◆ **How to complete this task**: Write out the listing beneath this instruction in its entirety, exactly as it reads.

====== Records to process ======

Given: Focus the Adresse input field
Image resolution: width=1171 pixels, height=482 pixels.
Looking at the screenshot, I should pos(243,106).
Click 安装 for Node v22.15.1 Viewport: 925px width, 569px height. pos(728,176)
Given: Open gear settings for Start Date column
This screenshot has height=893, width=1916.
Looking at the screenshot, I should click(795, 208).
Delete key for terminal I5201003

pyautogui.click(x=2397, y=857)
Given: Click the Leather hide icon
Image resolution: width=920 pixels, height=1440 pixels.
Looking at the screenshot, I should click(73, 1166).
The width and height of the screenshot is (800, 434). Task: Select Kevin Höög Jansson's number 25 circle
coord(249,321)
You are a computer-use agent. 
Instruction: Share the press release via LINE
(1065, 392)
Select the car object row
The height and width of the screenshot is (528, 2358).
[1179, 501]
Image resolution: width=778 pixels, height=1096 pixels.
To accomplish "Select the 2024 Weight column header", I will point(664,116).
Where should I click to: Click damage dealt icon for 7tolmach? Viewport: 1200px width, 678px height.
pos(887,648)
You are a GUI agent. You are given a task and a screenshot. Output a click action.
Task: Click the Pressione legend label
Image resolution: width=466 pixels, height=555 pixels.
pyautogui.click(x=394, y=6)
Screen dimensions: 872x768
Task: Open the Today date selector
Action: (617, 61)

======

◆ **Task result**:
Given: Focus the Adresse input field
Image resolution: width=1171 pixels, height=482 pixels.
Looking at the screenshot, I should pos(243,106).
Click 安装 for Node v22.15.1 Viewport: 925px width, 569px height. pos(728,176)
Given: Open gear settings for Start Date column
This screenshot has height=893, width=1916.
Looking at the screenshot, I should click(795, 208).
Delete key for terminal I5201003

pyautogui.click(x=2397, y=857)
Given: Click the Leather hide icon
Image resolution: width=920 pixels, height=1440 pixels.
Looking at the screenshot, I should click(73, 1166).
The width and height of the screenshot is (800, 434). Task: Select Kevin Höög Jansson's number 25 circle
coord(249,321)
You are a computer-use agent. 
Instruction: Share the press release via LINE
(1065, 392)
Select the car object row
The height and width of the screenshot is (528, 2358).
[1179, 501]
Image resolution: width=778 pixels, height=1096 pixels.
To accomplish "Select the 2024 Weight column header", I will point(664,116).
Where should I click to: Click damage dealt icon for 7tolmach? Viewport: 1200px width, 678px height.
pos(887,648)
You are a GUI agent. You are given a task and a screenshot. Output a click action.
Task: Click the Pressione legend label
Image resolution: width=466 pixels, height=555 pixels.
pyautogui.click(x=394, y=6)
Screen dimensions: 872x768
Task: Open the Today date selector
Action: (617, 61)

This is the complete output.